=== TASKS TO COMPLETE ===
[a] Answer these questions using the post on how scientific studies get misreported:
(i) Which installment of the four-part series is this post?
(ii) To what confidence level is a typical study designed to show that the null hypothesis is not true?
(iii) Which part of a study do reporters often read in place of the full study?
[b] Summarize the post on how scientific studies get misreported in two sentences.
[c] Continue the post on how scientific studies get misreported, starting after its final sentence.
PASSAGE SHOWN START
Jun
7
Clearly reviewing the latest research on barefoot running
Photo Credit: Reading the paper by Flickr user Chris Gladis, used under a Creative Commons license.
Note: This is the second in a four-part series about the misuse of scientific studies in the development of training approaches for runners. Part one discussed why studies matter, and future posts will cover flaws in study design and how you can be smarter about using such results in planning your training.
Even the best-designed studies with the best possible interpretation of results are subject to misreporting by writers. This trend is growing as those less qualified to report on studies (including bloggers such as myself!) play a notable role in spreading news about such results. While some of these situations are obvious and driven by a desire to sensationalize the news to build an audience (as can be seen in this type of post summarizing a highly publicized study regarding the risks from running long distances), others are more insidious or unintentional.
In many cases, those who report on these studies are ill qualified to actually understand them fully. Often, they read just the abstract and not the full study. Additionally, they need to distill the technical details into language that grabs and holds readers attention, and one way to do so is to be brief. Thus, critical details are often misinterpreted, misstated, or ignored. Even worse is when a study is cited as a supporting point for an article but is not the central theme – often the result is mentioned in passing as evidence without any real review or interpretation added by the writer.
Here are some of the typical ways in which scientific studies are misrepresented, even when the intention of the writer is good. You can read more about the misuse of statistics by writers in this concise (if cited as biased) article on Wikipedia.
- Overstating confidence in the results – a typical scientific study is designed to prove that a null hypothesis (more on that in a second) is not true to a 95% confidence level (or, with a p-value <0.05). I don’t want to get into a full review of statistical principles here, but suffice it to say that it is not enough to simply show that the average value of two populations is different. Statistical significance (i.e., a result that is not likely to occur randomly) requires consideration of means, variability, and sample sizes. Thus, two populations may have different “mean” results, yet a small sample size or high variability in individual results may mean that, statistically speaking, you don’t have enough confidence to state that the populations are different. Sometimes, a writer citing a study may take a shortcut and simply report that the average results for one group were better than another. This can therefore be misleading.
Example: This summary of studies on the effect of music on fitness (besides generalizing single-workout studies to the broad concept of “fitness”) includes reference to a study on the impact of music on the speed and exertion of trained and untrained runners. It refers to average losses of speed with the use of music, but provides no indication whether such results were statistically significant or not. And, surprisingly, this isn’t entirely the author’s fault, as the study itself is vague and poorly written (describing t-tests for significance in the abstract but not sharing the results of the t-tests in the write-up).
- Misunderstanding the concept of the null hypothesis – a well-designed study seeks to disprove a null hypothesis, which typically states that there is no difference between two populations. For example, a null hypothesis might be that increasing training mileage has no impact on marathon results. The goal in a study is to reject (note – not disprove, as that can never be done with 100% confidence) the null hypothesis in a statistically significant manner (typically, with a 95% confidence level as mentioned above). However, not being able to reject the null hypothesis is not the same as proving the null hypothesis. In other words, if the study mentioned didn’t find a significant difference in marathon results, it doesn’t prove that such a relationship doesn’t exist. It only means that this particular study didn’t find such a relationship. This sometimes gets misstated in the press – look for such statements as “proved there is no correlation between x and y.” This is an overstatement.
PASSAGE SHOWN END
SOURCE MATERIAL START
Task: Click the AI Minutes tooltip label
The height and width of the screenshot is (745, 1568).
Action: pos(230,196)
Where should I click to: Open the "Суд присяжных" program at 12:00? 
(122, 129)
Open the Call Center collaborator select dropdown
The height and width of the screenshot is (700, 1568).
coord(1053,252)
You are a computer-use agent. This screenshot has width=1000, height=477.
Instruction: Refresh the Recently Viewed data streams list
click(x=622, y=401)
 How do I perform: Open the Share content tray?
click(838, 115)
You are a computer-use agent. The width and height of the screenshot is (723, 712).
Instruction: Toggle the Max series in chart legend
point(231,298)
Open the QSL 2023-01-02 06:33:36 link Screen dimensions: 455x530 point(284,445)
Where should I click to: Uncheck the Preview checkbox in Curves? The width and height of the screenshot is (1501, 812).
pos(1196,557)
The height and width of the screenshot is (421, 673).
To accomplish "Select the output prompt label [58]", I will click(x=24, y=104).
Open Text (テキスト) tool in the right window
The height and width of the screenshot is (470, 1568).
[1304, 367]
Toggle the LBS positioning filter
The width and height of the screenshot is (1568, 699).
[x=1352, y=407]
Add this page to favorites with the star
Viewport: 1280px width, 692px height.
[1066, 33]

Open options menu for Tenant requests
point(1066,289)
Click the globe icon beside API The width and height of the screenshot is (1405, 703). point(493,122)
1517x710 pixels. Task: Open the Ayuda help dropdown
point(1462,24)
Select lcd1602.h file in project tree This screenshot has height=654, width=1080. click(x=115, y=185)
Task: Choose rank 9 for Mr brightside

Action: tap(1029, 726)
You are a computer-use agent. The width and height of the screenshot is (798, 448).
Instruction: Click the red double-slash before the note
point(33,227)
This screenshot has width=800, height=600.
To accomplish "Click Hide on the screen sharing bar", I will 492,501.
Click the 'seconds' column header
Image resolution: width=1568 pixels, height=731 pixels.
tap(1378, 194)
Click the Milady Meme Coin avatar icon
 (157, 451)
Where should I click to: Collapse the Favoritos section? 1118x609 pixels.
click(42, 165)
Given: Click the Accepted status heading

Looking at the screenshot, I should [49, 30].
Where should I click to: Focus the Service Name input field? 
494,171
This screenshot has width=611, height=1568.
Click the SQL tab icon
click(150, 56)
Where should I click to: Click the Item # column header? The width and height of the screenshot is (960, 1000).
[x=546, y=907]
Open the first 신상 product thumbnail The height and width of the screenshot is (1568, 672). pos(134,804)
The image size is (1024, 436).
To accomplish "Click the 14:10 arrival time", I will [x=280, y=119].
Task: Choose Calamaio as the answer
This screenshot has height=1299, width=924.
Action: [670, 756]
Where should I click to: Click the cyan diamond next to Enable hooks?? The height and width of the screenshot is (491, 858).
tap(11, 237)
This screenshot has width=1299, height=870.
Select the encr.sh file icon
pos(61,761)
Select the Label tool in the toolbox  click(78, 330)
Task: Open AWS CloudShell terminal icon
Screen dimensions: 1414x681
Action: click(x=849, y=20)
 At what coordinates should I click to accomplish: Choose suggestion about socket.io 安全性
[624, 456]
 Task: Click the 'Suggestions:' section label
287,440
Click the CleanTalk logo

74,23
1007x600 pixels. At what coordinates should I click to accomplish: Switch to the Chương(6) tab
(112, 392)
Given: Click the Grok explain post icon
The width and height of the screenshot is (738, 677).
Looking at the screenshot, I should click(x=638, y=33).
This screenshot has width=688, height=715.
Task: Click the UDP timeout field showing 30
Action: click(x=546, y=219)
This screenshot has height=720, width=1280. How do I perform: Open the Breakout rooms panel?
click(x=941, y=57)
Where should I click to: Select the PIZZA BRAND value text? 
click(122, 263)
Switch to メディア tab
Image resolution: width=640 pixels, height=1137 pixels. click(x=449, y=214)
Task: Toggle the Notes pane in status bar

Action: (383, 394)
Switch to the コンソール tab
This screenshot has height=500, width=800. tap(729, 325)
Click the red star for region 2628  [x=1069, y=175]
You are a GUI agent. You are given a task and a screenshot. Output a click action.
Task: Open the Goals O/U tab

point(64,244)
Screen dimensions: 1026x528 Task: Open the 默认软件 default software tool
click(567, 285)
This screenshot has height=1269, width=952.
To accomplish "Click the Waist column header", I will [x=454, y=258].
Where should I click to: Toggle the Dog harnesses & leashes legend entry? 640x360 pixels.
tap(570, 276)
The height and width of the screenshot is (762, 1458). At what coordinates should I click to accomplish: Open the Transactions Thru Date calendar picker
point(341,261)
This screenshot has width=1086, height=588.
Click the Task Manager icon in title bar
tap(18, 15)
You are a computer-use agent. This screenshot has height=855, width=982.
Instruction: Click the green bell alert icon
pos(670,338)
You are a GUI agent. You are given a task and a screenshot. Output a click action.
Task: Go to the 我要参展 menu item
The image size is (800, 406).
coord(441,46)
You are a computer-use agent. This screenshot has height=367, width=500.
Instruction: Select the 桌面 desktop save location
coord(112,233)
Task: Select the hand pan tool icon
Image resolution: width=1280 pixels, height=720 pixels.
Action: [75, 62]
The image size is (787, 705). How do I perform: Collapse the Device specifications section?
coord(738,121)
SOURCE MATERIAL END
=== RESULTS BY TASK ===
[a]
(i) The second.
(ii) A 95% confidence level (a p-value below 0.05).
(iii) The abstract.

[b] Even well-designed studies are often misreported by writers who may be ill qualified, read only the abstract, and drop critical details for the sake of brevity. Typical misrepresentations include overstating confidence by reporting only that one group's average was better, and treating a failure to reject the null hypothesis as proof that no relationship exists.

[c]
Examples: Sometimes even the researchers get it wrong. In a study looking at the relationship between physical fitness and posture, the authors claim in the closing sentence of the abstract that “there is no correlation” between the two. This would be better stated as “no correlation was demonstrated.” In a more typical example of casual reporting of study results, note the sixth point in this list of fitness fads being debunked. While the thought may be correct (it’s about calories in versus calories out), it is incorrect to state, “studies have shown that there is no correlation,” as studies really can’t be designed to do that.
- Omitting limitations or assumptions – this may be the biggest issue of all in reporting on the results of experiments, as the list of limitations or assumptions in a given study is often lengthy. A good example is bias in the sampling approach (for example, a study involving only young men – in this case, the fact is mentioned but not emphasized as being potentially important). Often the method of treating the data is important but overlooked.
Example: In the risk-of-death-from-extreme-exercise study mentioned at the opening of this post, Alex Hutchinson points out that the data is controlled for the weight and blood pressure of the subjects. Thus, one benefit of a hearty amount of exercise – weight loss – is effectively eliminated from the study, yet most summaries neglect that critical fact.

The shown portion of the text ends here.